Dove va la montagna

di Cleto Ferrari
Con la nuova politica agricola, detta PA 2014-2017 per via del periodo di riferimento, viene promossa l’ennesima riforma nei confronti dei Cantoni di montagna. Senza ombra di dubbio alcune misure previste avranno una forte incidenza sulle modalità di gestire questi territori a vocazione pastorizia e sulla presenza numerica di aziende agricole.
Togliendo le limitazioni volte a contenere una crescita eccessiva dei pagamenti diretti per unità aziendale si promuove il modello della grande azienda che avrà così una marcia in più potendo beneficiare di un’ulteriore crescita finanziaria e quindi mettendola nelle condizioni di “fagocitare” aziende più modeste.
Questo passo significa una chiara e netta separazione tra politica agricola e politica regionale.
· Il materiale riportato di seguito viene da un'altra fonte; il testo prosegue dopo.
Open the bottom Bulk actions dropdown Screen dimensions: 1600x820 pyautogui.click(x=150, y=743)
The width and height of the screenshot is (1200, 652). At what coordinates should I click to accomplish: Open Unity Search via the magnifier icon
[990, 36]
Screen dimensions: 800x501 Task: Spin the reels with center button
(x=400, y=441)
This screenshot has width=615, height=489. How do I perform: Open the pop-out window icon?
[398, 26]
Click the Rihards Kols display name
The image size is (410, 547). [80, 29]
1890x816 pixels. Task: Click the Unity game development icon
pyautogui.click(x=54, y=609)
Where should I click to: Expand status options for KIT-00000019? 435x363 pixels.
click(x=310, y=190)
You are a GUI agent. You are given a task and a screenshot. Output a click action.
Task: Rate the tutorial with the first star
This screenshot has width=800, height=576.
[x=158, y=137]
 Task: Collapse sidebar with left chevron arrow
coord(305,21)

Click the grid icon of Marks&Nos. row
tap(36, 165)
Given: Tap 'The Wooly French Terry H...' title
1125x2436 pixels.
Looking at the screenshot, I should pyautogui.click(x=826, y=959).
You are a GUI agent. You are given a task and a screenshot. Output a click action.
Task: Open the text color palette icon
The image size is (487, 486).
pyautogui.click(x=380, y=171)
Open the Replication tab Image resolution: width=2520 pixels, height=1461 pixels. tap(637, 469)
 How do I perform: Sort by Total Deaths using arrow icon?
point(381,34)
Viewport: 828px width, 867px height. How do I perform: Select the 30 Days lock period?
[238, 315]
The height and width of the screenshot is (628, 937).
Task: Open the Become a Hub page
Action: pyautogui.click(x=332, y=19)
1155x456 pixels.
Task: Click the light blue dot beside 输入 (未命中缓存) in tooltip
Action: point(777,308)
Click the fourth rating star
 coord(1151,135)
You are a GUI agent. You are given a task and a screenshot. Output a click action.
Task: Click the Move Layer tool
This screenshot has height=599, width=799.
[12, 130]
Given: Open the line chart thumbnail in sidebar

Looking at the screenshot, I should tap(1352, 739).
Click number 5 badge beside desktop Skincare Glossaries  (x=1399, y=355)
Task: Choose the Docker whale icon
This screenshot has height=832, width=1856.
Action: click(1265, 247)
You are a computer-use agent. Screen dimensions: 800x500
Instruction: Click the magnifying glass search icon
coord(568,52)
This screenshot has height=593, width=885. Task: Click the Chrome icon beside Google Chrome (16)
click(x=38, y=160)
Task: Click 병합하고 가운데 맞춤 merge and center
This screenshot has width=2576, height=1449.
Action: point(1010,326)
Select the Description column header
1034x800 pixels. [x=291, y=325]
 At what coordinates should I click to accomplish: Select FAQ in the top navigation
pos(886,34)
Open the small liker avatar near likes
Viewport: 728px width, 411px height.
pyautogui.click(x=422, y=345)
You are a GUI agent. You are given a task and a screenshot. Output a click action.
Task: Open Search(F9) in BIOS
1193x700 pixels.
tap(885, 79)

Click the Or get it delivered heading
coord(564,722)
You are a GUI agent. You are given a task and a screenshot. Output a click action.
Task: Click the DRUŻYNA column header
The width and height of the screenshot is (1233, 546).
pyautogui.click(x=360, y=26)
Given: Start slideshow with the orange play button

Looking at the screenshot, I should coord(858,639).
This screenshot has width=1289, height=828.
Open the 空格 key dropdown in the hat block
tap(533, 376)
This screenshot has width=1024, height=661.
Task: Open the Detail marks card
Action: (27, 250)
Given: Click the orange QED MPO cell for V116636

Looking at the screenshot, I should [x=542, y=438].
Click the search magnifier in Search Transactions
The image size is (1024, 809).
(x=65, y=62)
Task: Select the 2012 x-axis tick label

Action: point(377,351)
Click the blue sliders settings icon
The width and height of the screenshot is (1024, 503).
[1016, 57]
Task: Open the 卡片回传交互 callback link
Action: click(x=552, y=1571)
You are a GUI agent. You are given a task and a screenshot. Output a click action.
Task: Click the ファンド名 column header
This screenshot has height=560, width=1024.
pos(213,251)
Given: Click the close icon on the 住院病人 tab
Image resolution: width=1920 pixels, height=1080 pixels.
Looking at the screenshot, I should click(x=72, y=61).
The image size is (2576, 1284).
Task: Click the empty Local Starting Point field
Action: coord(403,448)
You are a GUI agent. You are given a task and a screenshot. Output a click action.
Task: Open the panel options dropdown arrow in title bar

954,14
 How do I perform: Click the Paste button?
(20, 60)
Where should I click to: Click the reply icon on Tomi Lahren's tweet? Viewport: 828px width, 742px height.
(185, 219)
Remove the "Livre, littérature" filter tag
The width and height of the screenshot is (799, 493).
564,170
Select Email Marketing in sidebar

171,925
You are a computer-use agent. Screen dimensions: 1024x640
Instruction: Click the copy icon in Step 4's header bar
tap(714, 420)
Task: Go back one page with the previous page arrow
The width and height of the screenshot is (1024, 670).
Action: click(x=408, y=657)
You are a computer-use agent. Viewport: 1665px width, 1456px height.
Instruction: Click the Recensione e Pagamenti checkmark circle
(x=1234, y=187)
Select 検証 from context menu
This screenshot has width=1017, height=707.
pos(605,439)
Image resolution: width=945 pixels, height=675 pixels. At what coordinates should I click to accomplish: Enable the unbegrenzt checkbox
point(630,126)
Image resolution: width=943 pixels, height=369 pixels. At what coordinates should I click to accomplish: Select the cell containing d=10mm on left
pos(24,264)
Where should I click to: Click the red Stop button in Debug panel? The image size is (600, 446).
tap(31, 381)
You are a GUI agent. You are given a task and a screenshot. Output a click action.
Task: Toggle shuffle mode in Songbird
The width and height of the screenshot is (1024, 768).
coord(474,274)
Se un tempo nelle regioni di montagna attraverso la politica agricola si promuoveva anche una consistente presenza sociale, ora si tende ad avere poche, grandi aziende agricole. Sicuramente un impoverimento sociale; Un capoazienda con una elevata rotazione di operai provenienti dall’unione europea allargata. Possiamo quindi concludere che attraverso la politica agricola non saremo più in grado di assicurare un tessuto sociale nelle regioni discoste e men che meno un’identità.
Il fatto che la nuova politica agricola non riconoscerà più finanziariamente la presenza di animali in azienda ma premierà prioritariamente e massicciamente le superfici estensive porterà a dei profondi cambiamenti. Ci sarà un’ulteriore accelerazione nella perdita della ricca tradizione agricola. Avremo un’”identità” agricola impregnata dalla caccia al contributo, all’ottimizzazione dei pagamenti diretti a scapito della ricchezza agroalimentare e della gestione di qualità del territorio. Di esempi di queste deviazioni già oggi non ne mancano.
Il paesaggio rurale coltivato legato ad un territorio rappresenta l’espressione di una popolazione, della sua storia, delle proprie capacità artigianali e di selezione degli animali ed è un aspetto culturale. In futuro il paesaggio nelle regioni di montagna sarà trasformato e sempre più impregnato e appiattito da univoche opportunità finanziarie che la Confederazione offre sotto dubbiosi contributi a favore del paesaggio e della biodiversità. Il paesaggio non sarà più immagine della nostra tradizione e delle nostre capacità ma emanazione della centralizzazione nelle mani del funzionariato federale.
Se nella precedente riforma il reddito agricolo doveva essere completato dal particolare valore aggiunto di prodotti unici della montagna, oggi assistiamo alla svolta e all’abbandono dell’agroalimentare nella formazione del reddito agricolo di montagna.
Possiamo pertanto concludere senza ombra di dubbio che la nuova politica agricola impoverirà le comunità montane, il territorio, la ricchezza e lunga tradizione agroalimentare e gestionale. Assistiamo ad un ulteriore risparmio permesso dalla evidente forza e distanza dei grandi agglomerati a scapito delle regioni discoste. Un disimpegno finanziario nascosto sotto l’alibi della promozione di una modesta biodiversità.